Reproduce the records below exactly, but only between the lines holding "Given: Take a snapshot with camera icon" and "Open the attached football match photo", inclusive.

Stored data entries
-- Opening Marker --
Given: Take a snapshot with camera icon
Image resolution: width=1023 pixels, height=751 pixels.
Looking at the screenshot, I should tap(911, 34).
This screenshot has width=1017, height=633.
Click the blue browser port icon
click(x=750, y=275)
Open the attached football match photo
-- Closing Marker --
-- Opening Marker --
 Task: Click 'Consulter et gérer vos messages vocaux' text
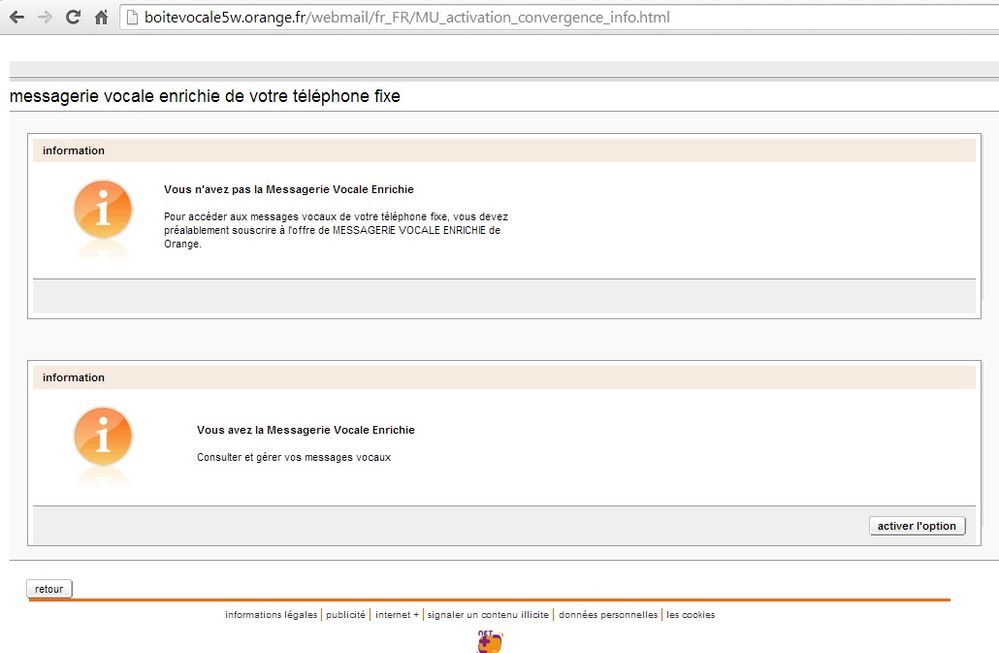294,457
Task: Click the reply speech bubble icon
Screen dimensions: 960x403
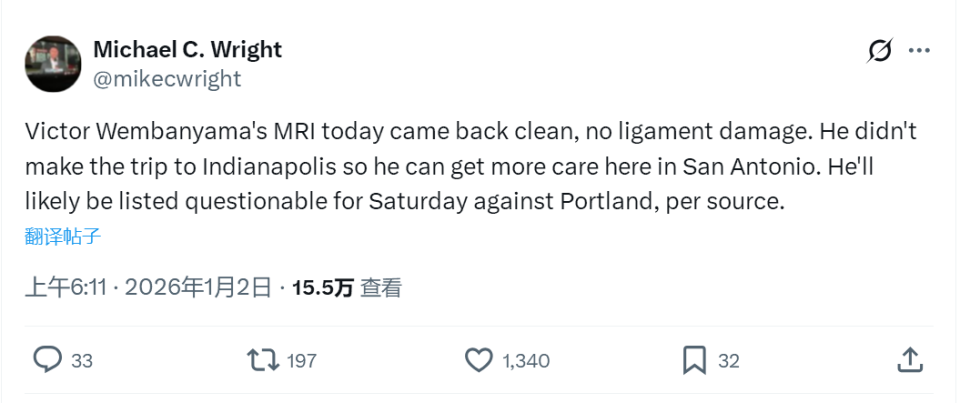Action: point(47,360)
-- Closing Marker --
RESULT OF THIS TASK
Given: Take a snapshot with camera icon
Image resolution: width=1023 pixels, height=751 pixels.
Looking at the screenshot, I should tap(911, 34).
This screenshot has width=1017, height=633.
Click the blue browser port icon
click(x=750, y=275)
Open the attached football match photo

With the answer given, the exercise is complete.